I am a parent trying to help with my childs homework. This is the question that has us stuck. Can you assist us?
Boron trioxide B203 , reacts with waterto produce boric acid, B(OH)3.
B2O3(s) + 3H2o (l) -> 2B(OH)3(s)
Ricardo adds 27.2 g of B2O3 to an excess of h2O, and the reationgoes to completion. How many moles ofB(OH)3 does the reation produce?
What is the formula I should be using to work out this problem?
This is a regular stoichiometry problem. All of these are worked with the following steps.
1. Write and balance the equation. You have that.
2. Convert grams of what you have (in this case B2O3) to mols. mols = grams B2O3/molar mass B2O3 = ? I'm estimating mols = approx 0.4 but you need to do the math to get an accurate answer.

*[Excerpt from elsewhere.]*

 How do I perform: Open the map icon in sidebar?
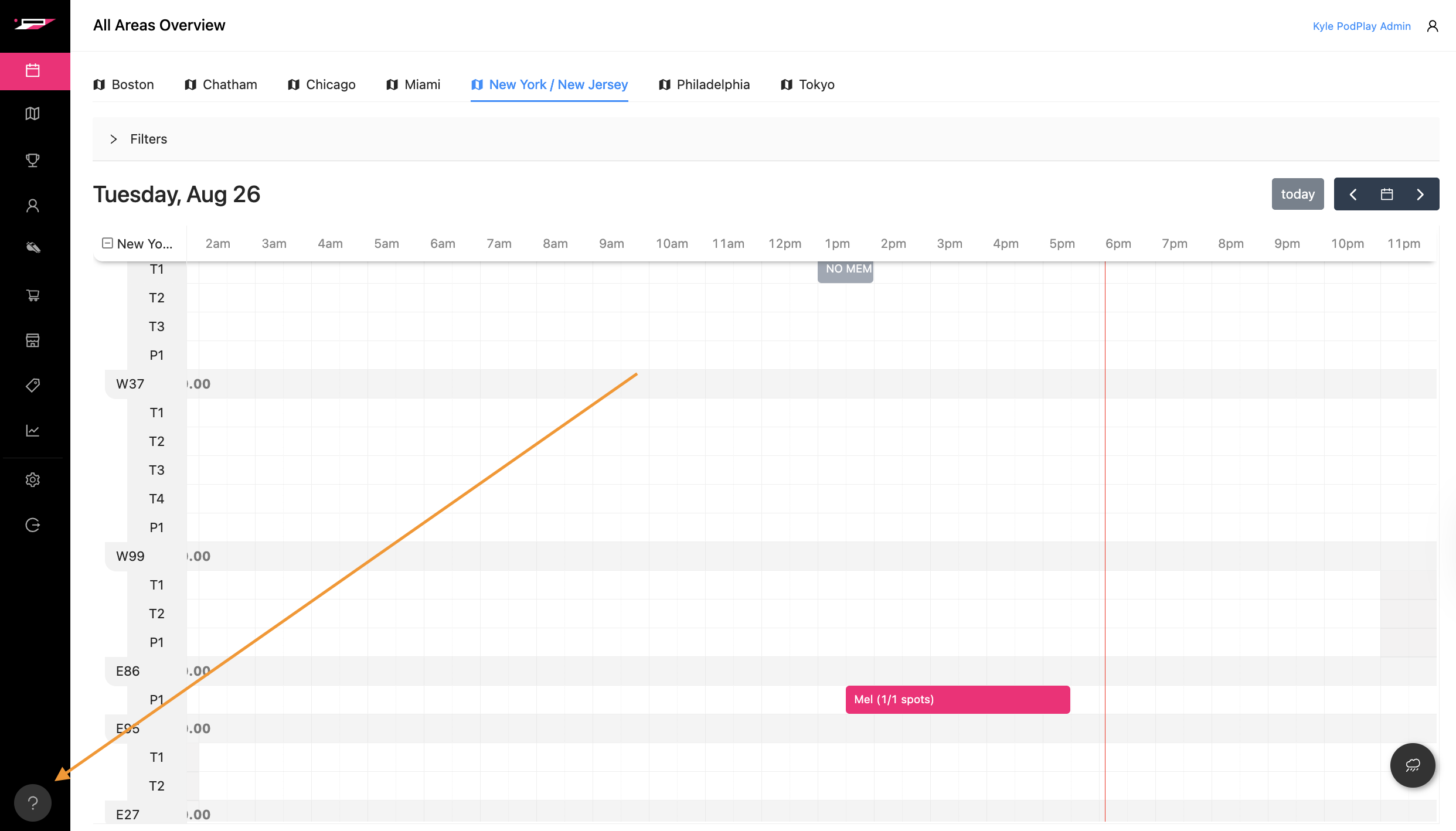(x=33, y=114)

3. Using the coefficients in the balanced equation, convert mols of what you have (B2O3) into mols what you want (in this case B(OH)3). That is 0.4 x (2 mol B(OH)3/1 mol B2O3) = 0.4 x 2/1 = approx 0.8 mol. Again, an estimate.
4. That's the problem and the answer is approx 0.8. MOST problems of this type don't ask for mols but ask for grams. So step 4 converts to grams in case your next problem is that kind.
g B(OH)3 = mols B(OH)3 x molar mass B(OH)3.
To solve this problem, you need to use the concept of stoichiometry, which is the relationship between the moles of reactants and products in a chemical reaction. In this case, you want to determine the number of moles of B(OH)3 produced.
First, you should convert the given mass of B2O3 (27.2 g) to moles. To do this, you need the molar mass of B2O3, which is calculated by finding the atomic masses of boron (B) and oxygen (O) from the periodic table and multiplying by the respective subscripts. The molar mass of B2O3 is approximately 69.62 g/mol.
To convert grams to moles, use the formula:
moles = mass (g) / molar mass (g/mol)
So, moles of B2O3 = 27.2 g / 69.62 g/mol ≈ 0.3911 mol
According to the balanced equation, the reaction stoichiometry shows that 1 mole of B2O3 reacts to produce 2 moles of B(OH)3. Therefore, you can conclude that 0.3911 mol of B2O3 will produce (0.3911 mol) x (2 mol B(OH)3 / 1 mol B2O3) ≈ 0.7822 mol of B(OH)3.
Hence, the reaction will produce approximately 0.7822 moles of B(OH)3.